Updates on Transvaginal Mesh Dangers
- JAN. 2012 FDA TO RECLASSIFY MESH: The FDA is considering moving transvaginal mesh implants to a higher class of device classification, which is reserved for the most risky of medical devices.
- JAN. 2012 FDA DEMANDS FURTHER TESTING: The FDA mandated that several transvaginal mesh manufacturers must immediately conduct testing of the device’s risk to women. If TVM makers had conducted post-market testing from the beginning, they might have prevented so many women from suffering terrible complications.
- DEC. 2011 EXPERTS LIMIT USE OF MESH IMPLANT: The Committee on Gynecologic Practice has called for doctors to limit the use of transvaginal mesh patches for the repair of POP. This recommendation is based on the high number of painful and serious complications suffered by women who have received the implant. For most women, the benefits are not believed to be worth the risks of transvaginal mesh implants.

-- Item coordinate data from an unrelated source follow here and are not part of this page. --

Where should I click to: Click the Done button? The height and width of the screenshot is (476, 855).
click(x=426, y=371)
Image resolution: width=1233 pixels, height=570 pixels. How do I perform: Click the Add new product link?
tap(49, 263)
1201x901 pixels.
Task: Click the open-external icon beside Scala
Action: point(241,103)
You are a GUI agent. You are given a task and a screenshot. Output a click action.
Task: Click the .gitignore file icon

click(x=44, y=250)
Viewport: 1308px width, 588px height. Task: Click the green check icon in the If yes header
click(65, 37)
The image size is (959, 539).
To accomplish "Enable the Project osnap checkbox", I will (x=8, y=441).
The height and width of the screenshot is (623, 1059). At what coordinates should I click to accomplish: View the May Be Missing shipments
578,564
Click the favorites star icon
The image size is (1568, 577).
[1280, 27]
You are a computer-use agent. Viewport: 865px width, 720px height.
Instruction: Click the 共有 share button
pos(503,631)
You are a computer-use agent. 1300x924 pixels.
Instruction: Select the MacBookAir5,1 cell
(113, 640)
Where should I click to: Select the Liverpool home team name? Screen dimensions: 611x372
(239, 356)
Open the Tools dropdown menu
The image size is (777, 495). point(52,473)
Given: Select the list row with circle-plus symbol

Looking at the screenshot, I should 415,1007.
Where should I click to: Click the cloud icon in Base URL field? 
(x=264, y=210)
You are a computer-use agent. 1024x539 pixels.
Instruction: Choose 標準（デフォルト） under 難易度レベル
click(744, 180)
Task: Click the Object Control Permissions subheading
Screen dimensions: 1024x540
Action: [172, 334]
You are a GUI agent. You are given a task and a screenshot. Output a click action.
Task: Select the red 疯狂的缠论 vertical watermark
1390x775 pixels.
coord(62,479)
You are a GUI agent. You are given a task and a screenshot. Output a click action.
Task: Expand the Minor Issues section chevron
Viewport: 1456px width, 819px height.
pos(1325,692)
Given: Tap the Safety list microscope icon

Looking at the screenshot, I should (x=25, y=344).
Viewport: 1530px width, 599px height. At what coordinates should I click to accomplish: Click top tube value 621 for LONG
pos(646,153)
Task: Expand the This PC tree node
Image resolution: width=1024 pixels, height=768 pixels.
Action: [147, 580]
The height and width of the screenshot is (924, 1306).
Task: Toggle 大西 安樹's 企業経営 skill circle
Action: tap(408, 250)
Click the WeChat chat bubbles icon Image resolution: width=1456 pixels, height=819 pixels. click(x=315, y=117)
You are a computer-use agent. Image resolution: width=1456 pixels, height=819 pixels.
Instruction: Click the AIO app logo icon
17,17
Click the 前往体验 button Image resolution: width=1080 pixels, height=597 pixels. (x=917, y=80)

- JULY 2011 FDA WARNING: An FDA Safety Alert warned that serious complications associated with the surgical mesh patches are not rare. The Agency announced that the surgical mesh treatment of pelvic organ prolapse may be no more effective than the traditional non-mesh repair, in addition to posing greater risks for the patient. Learn more about a Transvaginal Mesh Lawsuit.
What the Transvaginal Mesh Patch Does
Often, a significant stretching, such as childbirth, may have damaged the tissue of the vaginal wall. The patch is implanted to support internal organs that were once held up by the vaginal wall.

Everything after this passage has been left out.